Activity — From the entries that follow, copy each line in which "resolution" appears.

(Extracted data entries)
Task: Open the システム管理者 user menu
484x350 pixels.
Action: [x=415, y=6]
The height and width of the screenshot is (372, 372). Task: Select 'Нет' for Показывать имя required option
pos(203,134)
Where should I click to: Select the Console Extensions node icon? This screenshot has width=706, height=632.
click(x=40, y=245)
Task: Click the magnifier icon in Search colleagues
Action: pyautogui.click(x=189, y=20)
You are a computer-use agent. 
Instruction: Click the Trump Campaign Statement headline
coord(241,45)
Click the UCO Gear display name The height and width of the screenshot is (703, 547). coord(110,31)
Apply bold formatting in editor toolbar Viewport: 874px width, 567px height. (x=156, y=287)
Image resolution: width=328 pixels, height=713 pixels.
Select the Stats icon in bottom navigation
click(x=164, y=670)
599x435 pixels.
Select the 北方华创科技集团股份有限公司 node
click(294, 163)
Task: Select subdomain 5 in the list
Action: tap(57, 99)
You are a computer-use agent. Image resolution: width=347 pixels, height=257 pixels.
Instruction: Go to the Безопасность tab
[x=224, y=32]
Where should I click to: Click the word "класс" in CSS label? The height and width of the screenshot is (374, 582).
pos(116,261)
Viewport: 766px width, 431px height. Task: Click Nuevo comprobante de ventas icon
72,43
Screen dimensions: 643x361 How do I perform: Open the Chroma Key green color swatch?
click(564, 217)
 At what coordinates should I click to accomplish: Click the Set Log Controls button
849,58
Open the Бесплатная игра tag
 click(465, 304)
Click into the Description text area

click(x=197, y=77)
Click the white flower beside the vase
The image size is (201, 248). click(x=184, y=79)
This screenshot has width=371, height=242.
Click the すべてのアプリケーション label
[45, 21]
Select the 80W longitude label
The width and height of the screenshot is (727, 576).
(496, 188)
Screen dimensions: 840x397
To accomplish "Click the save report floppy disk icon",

Solution for this problem —
Image resolution: width=328 pixels, height=713 pixels.
You are a computer-use agent. Image resolution: width=347 pixels, height=257 pixels.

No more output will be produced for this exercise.